You don't need to have the fastest chip, you just need to not fully rely on someone else's chip.


Key Points Summary


This episode featured two AI infrastructure company CEOs. Andrew Feldman is the founder of Cerebras, a company specializing in inference chips, which just went through an IPO and holds a $25 billion backlog. He emphasized one thing repeatedly: the demand for AI compute has long been oversubscribed, with no "build it and they will come" scenario, as OpenAI, Anthropic, SpaceX, and Google have appetites far exceeding supply. The emergence of reasoning has once again driven up computational intensity, making it the battleground for fast machines. Robin Rombach is the founder of Black Forest Labs, working on generative image and video models (Flux series). He previously invented the latent diffusion algorithm, which is the foundation of all current image and video generative models. He recently partnered with Martin Scorsese to help the director visualize the images in his mind using AI; but what excites him more is the idea that the same multimodal model can be used to shoot a movie and deployed in a robot as its brain. The endpoint of generative video is not the screen; it's the physical world.


Insightful Highlights


Reasoning Is the Next Compute Black Hole


· "What's interesting is that this wave is different from the past; they are not betting on 'build it and they will come,' the demand has already booked up the capacity. We have a $25 billion backlog."

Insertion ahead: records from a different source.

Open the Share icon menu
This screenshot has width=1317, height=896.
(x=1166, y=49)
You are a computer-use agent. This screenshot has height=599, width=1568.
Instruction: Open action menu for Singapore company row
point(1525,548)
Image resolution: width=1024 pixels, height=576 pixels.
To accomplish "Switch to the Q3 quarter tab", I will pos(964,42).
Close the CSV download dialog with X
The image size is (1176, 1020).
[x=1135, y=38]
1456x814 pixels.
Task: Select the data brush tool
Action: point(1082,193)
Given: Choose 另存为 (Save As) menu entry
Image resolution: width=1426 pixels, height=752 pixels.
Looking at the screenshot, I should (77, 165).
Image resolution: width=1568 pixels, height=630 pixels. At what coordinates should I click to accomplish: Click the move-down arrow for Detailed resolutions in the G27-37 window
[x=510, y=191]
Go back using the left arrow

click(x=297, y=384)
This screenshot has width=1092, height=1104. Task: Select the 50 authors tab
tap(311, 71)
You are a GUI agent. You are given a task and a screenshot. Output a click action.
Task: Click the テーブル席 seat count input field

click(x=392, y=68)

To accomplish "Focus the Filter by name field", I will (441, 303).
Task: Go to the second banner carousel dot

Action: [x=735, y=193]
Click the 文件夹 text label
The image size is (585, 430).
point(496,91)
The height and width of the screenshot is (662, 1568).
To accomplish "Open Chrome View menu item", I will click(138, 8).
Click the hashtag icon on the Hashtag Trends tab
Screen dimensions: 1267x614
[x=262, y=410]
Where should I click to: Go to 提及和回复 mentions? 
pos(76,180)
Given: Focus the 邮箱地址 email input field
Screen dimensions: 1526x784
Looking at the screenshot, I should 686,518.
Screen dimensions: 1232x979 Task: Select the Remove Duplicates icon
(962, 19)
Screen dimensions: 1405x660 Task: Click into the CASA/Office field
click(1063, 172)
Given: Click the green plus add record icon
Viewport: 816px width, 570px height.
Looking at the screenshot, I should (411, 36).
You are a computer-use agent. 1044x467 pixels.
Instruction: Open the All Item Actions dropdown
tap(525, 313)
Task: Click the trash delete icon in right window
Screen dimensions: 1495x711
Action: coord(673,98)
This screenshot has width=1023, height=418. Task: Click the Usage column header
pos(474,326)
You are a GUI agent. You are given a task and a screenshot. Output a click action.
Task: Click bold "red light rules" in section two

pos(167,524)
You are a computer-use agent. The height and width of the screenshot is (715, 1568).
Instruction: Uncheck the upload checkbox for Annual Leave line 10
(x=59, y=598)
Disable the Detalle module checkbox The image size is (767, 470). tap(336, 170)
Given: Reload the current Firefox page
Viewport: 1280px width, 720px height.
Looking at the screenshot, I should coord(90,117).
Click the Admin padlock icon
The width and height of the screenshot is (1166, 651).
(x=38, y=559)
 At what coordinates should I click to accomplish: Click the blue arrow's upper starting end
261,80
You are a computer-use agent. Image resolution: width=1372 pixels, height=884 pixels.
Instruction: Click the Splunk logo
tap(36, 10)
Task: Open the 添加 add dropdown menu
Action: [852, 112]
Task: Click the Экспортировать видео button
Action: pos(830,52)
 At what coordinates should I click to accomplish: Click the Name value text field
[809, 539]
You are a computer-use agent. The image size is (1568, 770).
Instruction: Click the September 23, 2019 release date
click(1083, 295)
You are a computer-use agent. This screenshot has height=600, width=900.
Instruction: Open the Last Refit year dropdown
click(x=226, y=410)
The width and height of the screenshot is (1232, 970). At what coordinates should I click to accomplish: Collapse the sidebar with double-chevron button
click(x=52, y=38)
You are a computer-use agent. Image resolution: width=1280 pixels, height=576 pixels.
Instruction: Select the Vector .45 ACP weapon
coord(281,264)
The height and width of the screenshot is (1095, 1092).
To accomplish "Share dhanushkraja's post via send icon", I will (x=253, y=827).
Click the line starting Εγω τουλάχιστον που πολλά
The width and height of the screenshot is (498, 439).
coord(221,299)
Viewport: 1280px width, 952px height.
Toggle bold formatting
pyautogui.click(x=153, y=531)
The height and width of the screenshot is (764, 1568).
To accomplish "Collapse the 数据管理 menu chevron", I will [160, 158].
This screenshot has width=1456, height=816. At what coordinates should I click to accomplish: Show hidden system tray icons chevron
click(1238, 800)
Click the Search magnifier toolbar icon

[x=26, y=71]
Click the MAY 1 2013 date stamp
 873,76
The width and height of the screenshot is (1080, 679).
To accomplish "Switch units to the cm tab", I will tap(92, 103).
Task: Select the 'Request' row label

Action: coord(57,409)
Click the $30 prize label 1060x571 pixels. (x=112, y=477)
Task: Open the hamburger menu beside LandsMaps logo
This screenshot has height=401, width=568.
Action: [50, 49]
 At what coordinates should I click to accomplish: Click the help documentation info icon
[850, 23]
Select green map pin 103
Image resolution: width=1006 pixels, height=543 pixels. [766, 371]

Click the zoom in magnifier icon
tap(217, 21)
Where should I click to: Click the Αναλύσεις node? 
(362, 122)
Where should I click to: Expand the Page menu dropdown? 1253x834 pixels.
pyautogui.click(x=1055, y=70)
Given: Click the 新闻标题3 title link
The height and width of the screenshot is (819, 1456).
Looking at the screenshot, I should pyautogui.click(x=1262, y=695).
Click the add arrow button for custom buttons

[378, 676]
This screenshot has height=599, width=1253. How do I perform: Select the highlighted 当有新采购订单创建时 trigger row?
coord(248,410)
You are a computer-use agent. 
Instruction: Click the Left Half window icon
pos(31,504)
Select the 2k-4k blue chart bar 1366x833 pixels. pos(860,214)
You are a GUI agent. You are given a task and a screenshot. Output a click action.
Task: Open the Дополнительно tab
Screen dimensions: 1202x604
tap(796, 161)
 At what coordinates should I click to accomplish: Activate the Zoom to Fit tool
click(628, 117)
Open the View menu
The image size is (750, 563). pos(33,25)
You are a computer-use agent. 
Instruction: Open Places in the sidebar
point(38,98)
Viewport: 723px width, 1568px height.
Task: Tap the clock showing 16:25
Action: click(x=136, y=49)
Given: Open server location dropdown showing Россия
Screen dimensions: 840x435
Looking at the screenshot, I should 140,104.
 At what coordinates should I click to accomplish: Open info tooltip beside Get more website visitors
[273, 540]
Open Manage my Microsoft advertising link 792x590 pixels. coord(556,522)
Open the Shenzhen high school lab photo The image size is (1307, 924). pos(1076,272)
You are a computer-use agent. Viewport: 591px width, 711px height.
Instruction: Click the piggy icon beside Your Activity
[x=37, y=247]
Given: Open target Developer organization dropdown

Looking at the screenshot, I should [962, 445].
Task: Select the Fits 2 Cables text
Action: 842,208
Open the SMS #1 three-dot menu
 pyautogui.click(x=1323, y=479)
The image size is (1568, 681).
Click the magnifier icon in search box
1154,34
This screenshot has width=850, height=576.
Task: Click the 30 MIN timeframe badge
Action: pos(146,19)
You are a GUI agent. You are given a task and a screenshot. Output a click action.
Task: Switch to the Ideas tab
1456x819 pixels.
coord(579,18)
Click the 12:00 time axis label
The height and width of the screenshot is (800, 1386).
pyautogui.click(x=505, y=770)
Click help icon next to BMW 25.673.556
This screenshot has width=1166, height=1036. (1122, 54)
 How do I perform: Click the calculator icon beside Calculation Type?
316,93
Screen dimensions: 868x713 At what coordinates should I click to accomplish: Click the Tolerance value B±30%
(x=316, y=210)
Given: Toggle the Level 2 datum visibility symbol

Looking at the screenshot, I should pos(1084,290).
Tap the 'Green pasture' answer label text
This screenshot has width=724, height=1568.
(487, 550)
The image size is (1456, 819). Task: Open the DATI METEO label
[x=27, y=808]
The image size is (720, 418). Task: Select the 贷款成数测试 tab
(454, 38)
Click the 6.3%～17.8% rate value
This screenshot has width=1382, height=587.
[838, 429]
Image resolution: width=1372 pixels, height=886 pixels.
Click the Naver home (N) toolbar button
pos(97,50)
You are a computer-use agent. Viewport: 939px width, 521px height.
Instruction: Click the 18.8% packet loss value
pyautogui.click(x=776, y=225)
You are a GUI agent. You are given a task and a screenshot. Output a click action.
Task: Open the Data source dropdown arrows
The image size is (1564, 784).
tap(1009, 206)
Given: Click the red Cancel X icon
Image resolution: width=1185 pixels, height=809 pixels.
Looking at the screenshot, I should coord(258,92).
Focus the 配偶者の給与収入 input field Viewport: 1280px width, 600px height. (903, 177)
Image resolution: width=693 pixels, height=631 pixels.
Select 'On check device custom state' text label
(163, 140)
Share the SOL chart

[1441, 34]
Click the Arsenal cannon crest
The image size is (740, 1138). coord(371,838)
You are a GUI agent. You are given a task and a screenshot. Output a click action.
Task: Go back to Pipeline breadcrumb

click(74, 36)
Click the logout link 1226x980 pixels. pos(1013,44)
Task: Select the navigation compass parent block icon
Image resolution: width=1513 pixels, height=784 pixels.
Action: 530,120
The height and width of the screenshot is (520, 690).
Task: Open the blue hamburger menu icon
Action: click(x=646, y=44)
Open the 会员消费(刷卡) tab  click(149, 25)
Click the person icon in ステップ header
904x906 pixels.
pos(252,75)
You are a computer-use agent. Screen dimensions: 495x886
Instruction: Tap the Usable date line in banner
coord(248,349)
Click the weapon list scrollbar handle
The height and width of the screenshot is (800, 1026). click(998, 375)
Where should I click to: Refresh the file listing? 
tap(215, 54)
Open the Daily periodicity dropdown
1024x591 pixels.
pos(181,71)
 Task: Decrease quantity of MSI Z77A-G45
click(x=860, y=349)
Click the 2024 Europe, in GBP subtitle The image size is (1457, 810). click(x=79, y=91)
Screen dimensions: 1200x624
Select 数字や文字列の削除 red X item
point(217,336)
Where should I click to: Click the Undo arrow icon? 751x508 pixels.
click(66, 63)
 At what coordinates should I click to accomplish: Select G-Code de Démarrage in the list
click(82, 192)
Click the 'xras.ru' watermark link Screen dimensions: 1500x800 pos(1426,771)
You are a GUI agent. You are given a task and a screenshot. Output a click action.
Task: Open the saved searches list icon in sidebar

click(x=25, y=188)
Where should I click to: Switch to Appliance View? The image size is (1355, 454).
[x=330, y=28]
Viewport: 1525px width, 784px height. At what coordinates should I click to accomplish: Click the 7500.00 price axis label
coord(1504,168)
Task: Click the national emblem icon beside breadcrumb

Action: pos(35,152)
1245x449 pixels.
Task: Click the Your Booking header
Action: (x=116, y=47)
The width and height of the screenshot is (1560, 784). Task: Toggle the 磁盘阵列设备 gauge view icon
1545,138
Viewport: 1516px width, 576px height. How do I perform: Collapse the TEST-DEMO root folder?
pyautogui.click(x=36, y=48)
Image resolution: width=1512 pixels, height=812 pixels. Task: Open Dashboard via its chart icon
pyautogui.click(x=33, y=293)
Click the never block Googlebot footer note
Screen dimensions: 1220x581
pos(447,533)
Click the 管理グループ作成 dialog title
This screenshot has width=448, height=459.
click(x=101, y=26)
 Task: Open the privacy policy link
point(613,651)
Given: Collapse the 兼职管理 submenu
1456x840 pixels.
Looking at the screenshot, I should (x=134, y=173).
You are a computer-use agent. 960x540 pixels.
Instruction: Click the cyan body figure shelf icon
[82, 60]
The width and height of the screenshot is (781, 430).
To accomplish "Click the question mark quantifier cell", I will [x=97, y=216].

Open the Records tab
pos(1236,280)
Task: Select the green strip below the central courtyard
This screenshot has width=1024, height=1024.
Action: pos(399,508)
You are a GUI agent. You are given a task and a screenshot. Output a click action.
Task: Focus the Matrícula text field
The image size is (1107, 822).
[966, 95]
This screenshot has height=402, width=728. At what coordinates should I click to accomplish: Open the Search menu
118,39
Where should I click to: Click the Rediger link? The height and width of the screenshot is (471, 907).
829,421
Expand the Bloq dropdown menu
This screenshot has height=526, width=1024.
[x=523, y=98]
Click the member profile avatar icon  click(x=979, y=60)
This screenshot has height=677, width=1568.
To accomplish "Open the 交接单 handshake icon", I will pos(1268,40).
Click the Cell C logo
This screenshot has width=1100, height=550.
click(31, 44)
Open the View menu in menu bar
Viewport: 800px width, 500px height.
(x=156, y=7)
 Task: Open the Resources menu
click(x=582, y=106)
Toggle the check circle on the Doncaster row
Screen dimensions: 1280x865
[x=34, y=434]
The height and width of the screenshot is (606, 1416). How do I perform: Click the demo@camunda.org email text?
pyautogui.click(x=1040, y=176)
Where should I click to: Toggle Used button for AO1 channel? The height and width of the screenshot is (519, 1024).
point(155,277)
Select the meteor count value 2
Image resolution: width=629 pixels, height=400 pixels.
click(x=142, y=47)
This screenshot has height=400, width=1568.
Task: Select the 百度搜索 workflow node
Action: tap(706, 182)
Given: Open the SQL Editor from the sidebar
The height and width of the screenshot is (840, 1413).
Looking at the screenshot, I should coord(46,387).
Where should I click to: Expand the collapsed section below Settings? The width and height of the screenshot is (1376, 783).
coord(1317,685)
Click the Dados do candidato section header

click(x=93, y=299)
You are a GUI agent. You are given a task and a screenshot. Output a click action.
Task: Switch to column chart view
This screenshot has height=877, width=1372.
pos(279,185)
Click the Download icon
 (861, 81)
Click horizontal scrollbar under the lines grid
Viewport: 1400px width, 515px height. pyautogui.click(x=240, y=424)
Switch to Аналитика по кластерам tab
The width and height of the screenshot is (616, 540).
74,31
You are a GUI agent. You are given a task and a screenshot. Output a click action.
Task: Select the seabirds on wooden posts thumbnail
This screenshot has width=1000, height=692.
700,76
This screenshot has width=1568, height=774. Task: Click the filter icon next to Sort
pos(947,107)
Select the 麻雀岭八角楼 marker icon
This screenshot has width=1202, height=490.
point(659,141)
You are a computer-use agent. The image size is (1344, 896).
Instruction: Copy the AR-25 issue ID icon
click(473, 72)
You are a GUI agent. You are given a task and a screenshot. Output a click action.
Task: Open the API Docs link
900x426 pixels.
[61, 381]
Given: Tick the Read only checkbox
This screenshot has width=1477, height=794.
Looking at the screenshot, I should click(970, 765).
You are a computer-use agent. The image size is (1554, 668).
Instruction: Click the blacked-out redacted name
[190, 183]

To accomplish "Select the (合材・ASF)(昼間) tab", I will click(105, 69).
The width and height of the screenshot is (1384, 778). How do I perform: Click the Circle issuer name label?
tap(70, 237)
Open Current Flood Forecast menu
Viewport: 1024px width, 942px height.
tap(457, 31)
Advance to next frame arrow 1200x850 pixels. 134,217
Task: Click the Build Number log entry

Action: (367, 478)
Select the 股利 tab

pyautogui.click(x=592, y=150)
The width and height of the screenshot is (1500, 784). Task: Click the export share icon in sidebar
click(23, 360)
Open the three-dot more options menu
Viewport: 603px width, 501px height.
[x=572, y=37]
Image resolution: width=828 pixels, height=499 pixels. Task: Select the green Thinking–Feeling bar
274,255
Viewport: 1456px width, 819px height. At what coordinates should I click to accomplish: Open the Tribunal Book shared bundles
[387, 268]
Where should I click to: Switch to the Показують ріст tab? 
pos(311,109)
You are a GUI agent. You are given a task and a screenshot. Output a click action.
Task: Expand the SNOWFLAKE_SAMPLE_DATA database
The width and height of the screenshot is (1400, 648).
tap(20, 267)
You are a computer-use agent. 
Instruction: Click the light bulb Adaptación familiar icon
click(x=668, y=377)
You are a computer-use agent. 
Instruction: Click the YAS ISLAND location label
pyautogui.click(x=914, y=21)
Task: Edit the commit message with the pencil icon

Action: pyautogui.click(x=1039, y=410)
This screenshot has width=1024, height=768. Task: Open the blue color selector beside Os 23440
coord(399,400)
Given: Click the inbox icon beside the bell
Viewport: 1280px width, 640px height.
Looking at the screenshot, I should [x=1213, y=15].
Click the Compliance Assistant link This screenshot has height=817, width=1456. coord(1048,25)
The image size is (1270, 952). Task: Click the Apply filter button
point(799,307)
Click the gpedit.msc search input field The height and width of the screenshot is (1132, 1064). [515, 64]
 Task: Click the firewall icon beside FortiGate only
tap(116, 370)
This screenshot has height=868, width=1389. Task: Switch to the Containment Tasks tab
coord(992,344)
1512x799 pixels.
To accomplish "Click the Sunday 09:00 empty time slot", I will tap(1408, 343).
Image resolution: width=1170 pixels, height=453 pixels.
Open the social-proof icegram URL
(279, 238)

· "Reasoning is reasoning; reasoning consumes a massive amount of tokens, which is precisely the battleground for fast machines."


· "If Cerebras is 15 times faster, and you run for 24 hours, it's equivalent to weeks or even months of thought."


Open Source and Sovereignty: Enterprises Want Control


· "No one likes to be dependent. The lesson learned by the hyperscale vendors from the x86 era was being tied to Intel."


· "You don't need to have the fastest chip; you just need not to fully rely on someone else's chip."


· "If you want to run an open-source model now, it's either OpenAI's OSS 12B or a Chinese model. The U.S. needs more local open-source options."


AGI Has Arrived According to the Definition from Twenty Years Ago


· "Any definition of AGI that we proposed 20, 30, 40 years ago, we have far surpassed."


· "The Turing test? It was smashed a long time ago."


· "The problem is no longer that we don't know how to ask; AI can tell you in turn: hey, you stupid humans, you didn't consider this."


Generative Video is Not a Replacement for Human Creativity


· "These AI models are a medium, and we don't want to dictate how to use them, especially for people like Martin Scorsese."


· "Language is a somewhat lossy communication method; visual information is too rich. Turning the images in your mind into visible pictures is where technology shines the most."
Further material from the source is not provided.